The Northern Rockies stay in a routine spring pattern through early week, then turn much more wintry with a 10-20 inches midweek reset from Wednesday into Friday. The weekend through Monday looks useful but not especially deep for skiers, with scattered showers, high snow levels, and periods of wind keeping the best fresh snow confined to the higher terrain. The better open-resort upside next week centers on Brundage, Big Sky, Grand Targhee, Tamarack, and Jackson Hole.
Saturday through Monday, guidance is aligned on an unsettled stretch but still split on exactly where the showery bands cash in, so confidence is better on the overall pattern than on resort-level snowfall. Snow levels generally hold around 6,000-8,500 feet while it is precipitating, so a lot of the weekend falls as rain or very wet snow low on the mountain and only modest accumulations build higher up. Expect mostly dense to fair snow where it sticks, with SLRs often in the 7-10 range and only occasional 10-12 pockets at the highest elevations. Exposed terrain will stay breezy, with gusts commonly in the 25-40 mph range and a few stronger bursts near showers.

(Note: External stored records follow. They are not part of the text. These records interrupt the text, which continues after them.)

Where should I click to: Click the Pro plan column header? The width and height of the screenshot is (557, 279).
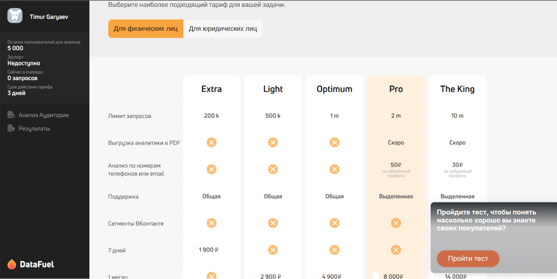coord(396,89)
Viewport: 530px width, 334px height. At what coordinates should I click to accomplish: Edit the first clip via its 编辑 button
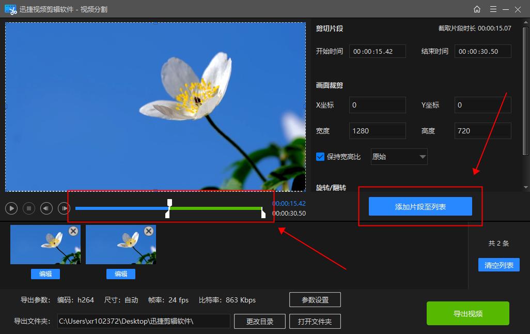pos(45,274)
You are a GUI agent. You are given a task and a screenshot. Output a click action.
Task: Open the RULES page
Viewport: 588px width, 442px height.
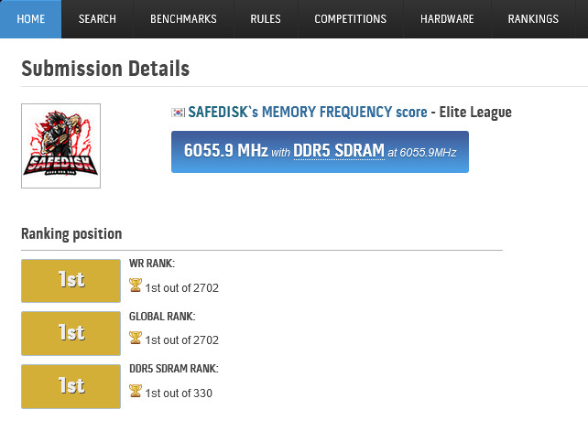point(266,18)
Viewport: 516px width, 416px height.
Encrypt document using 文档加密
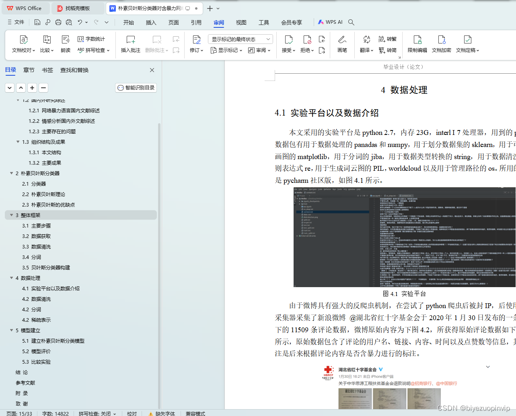441,44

Confidence is best from Wednesday morning through Friday afternoon, when the guidance converges on a broader storm, a steady drop in snow levels, and a colder finish. Snow should spread in during Wednesday, then turn more productive Wednesday night into Thursday as snow levels fall from roughly 5,500-6,500 feet to about 1,500-3,500 feet by late Thursday into Friday, lowest in northwest Montana and the Idaho Panhandle and a bit higher near the Tetons. Snow quality should improve as the storm matures, starting fairly dense Wednesday with SLRs near 10, then trending to moderate or even fairly light snow Thursday and Friday with SLRs more often in the 12-16 range. Winds look most disruptive ahead of and early in the front, with exposed gusts around 35-50 mph and locally higher around Schweitzer and other wind-prone ridgelines.

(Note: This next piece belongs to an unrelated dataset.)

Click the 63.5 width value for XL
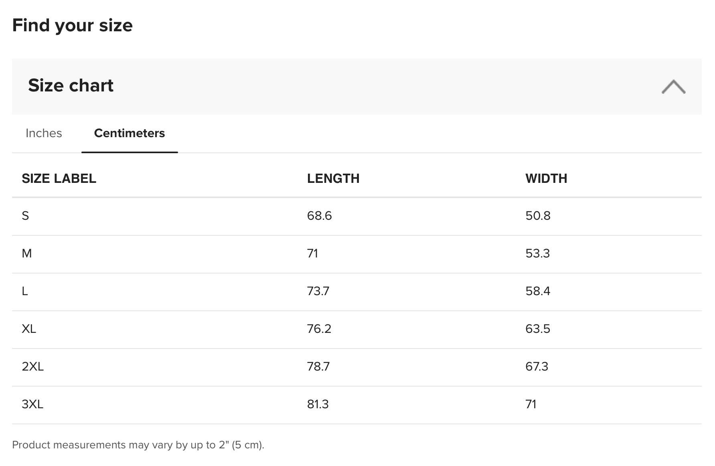The height and width of the screenshot is (466, 715). coord(537,329)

After Friday, the colder pattern likely hangs on into next weekend, but the guidance diverges quickly on where the next organized snowfall wave sets up. Some guidance reloads snow sooner across the northern half of the region, while other guidance delays the next meaningful shot until later next week, so that part of the outlook is still speculative. The cleaner signal is for cooler-than-normal temperatures to persist, which should help preserve whatever midweek refresh falls. Also note that Bridger Bowl, Whitefish Mountain, and Bogus Basin are already closed, so some of the late-week snow there is more of a seasonal footnote than an active chase target.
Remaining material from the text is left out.